RAF Dalton was home to No. 102 Squadron beginning in November 1941. No. 102 Squadron returned to Topcliffe in June 1942 and for a time Dalton hosted No. 1652 Heavy Conversion Unit RAF (HCU) flying Handley Page Halifaxes. The airfield was improved in 1942 and in early 1943 was allocated to No. 6 Group Royal Canadian Air Force (RCAF). Canadian squadrons stationed here at one time or another included No. 428 Squadron, No. 424 Squadron, No. 420 Squadron, and No. 1666 Heavy Conversion Unit RAF (which moved to RAF Wombleton in October 1943). The station also housed No. 1691 Bomber Gunnery Flight RCAF and its successor, No. 1695 Bomber Defence Training Flight RCAF, the last RCAF unit to serve at this station.

In November 1944, control passed from No. 6 Group to the new No. 7 (Training) Group. By August 1945 all units at Dalton were disbanded or transferred.

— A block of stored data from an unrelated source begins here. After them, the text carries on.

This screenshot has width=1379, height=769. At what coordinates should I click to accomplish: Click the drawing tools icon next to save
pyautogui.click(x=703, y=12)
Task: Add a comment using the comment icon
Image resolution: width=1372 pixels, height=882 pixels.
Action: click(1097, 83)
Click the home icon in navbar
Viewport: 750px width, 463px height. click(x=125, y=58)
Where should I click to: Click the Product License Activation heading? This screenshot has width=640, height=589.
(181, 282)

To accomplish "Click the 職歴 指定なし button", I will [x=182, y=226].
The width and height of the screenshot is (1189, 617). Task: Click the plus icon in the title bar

==Operational units and aircraft==

data from
| Unit | From | To | Aircraft | Version |
|---|---|---|---|---|
| No. 102 Squadron RAF | 15 November 1941 | 7 June 1942 | Armstrong Whitworth Whitley Handley Page Halifax | Mk.V Mk.II |
| No. 420 Squadron RCAF | 6 November 1943 | 12 December 1943 | Vickers Wellington | Mk.X |
| No. 424 Squadron RCAF | 3 May 1943 | 15 May 1943 | Vickers Wellington | Mk.X |
| No. 428 Squadron RCAF | 7 November 1942 | 31 May 1943 | Vickers Wellington | Mks.III and X |
| No. 1652 HCU | 13 July 1942 | 22 August 1942 | Handley Page Halifax | Mks.I, II |
| No. 1666 'Mohawk' HCU | 5 June 1943 | 21 October 1943 | Handley Page Halifax | Mks.II, III |
| No. 1691 (Bombing) (Gunnery) Flight | 26 June 1943 | 15 February 1944 | Miles Martinet Airspeed Oxford | Mk.I Mk.II |
| No. 1695 (Bomber) Defence Training Flight | 15 February 1944 | 23 April 1945 | Miles Martinet Hawker Hurricane Supermarine Spitfire | Mk.I MksIIc, IV Mk.I, IIa, Vb, Vc |

==Current use==
The aerodrome facilities are now being used for commercial and industrial uses.

A major employer on the estate is Severfield plc. In 2011, Severfield and Mace test assembled the Shard's spire on the airfield before breaking it down again for transport to London and final assembly.